From Rock Magazine, June 1985
The beginning of Timothy B. Schmit's rock n'roll career was hardly glamorous. All of 16, he would jump at the chance to land any kind of job, and was overjoyed to be offered $20 to play bass one night with a local band. But it turned out that the gig was at a bar, and the owner's were afraid to let anyone see the underage musician.
"They gave me a long cord to the liquor closet next to the stage," remembers Schmit. " I spent 5 hours in the liquor closet. I think it was the worst job I ever played, but I got my 20 dollars."
Times improved for Schmit, though, and he eventually played with such well respected groups as Steely Dan, Poco and the Eagles. After the Eagles disbanded, no one heard from Schmit for a while. He held back while ex-bandmates Glenn Frey and Don Henley launched their own solo careers.
"The first year and a half after the Eagles broke up." he says, smiling, "I spent a lot of time doing nothing and having a good time. Then I got real bored."

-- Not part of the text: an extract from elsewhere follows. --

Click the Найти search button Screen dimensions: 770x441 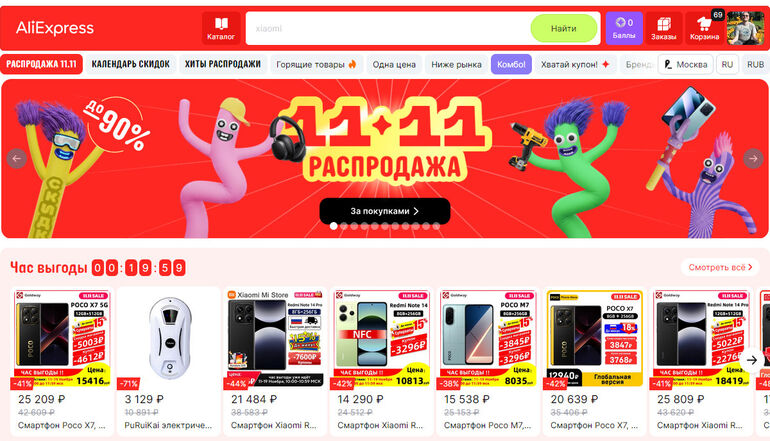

The result of that boredom is Playin It Cool, his first solo LP. Although Schmit wrote the Eagles' hit "I Can't Tell You Why," he always melted into the background of the band, creatively speaking. Given a chance to step out front, he seems to be making a good first impression.
Schmit says that part of the reason Cool came out soo, ah, cool was that he didn't have to go it alone. Aside from producer Josh Leo (a rock heavyweight not well known by the public, but very well known in the business), Schmit brought on board that group of artists collectively known as the "L.A. Session Mafia": Steve Lukaather and Jeff Porcaro from Toto, Don Henley, Joe Walsh and Rita Coolidge.
Working in music just comes naturally to Schmit: He was born into it. His father, Daniel, was a club musician who took the family on the road with him as they traveled by trailer to gigs around California.
"He played some really strange places," says Schmit. "I remember once, we parked our trailer in the middle of the desert. I went, 'Whoa! What is this?' Then I realized that there were other trailers around us.
Tough traveling never discouraged the younger Schmit from his musical ambitions. He sang in the school choir, and picked up a bass guitar as soon as he and his friends discovered electric instruments. In 1968, he tried out for a spot in the Poco line-up. He lost out to Randy Meisner. But turnabout is fair play, and when Meisner quit the group after nine months, Schmit replaced him. Ironically, a decade later Schmit went on to replace Meisner in the Eagles
Schmit went back to his earliest musical influences on Playin It Cool in one respect: He dedicated the album to his father. "He's a great guy," says the younger Schmit. "He's not musically active any more, but that spirit that I remember of him just remains with me.
"My dad and I were never extremely close," adds Schmit. "I thought this would be a good way to let him know how I feel about him."
When he's not recording or playing, Schmit says he likes to spend time with "my girls." He's been married for a year and his wife recently had a baby daughter. And, surprisingly, considering his youthful looks and teen appeal, he also has a 14-year-old daughter from a previous marriage. His teenager, Jeddrah, is the other girl who commands his time.
"She's a great barometer for me of what's happening." says the 37-year-old singer. "I'm always finding out what she's listening to, what she likes and what is cool."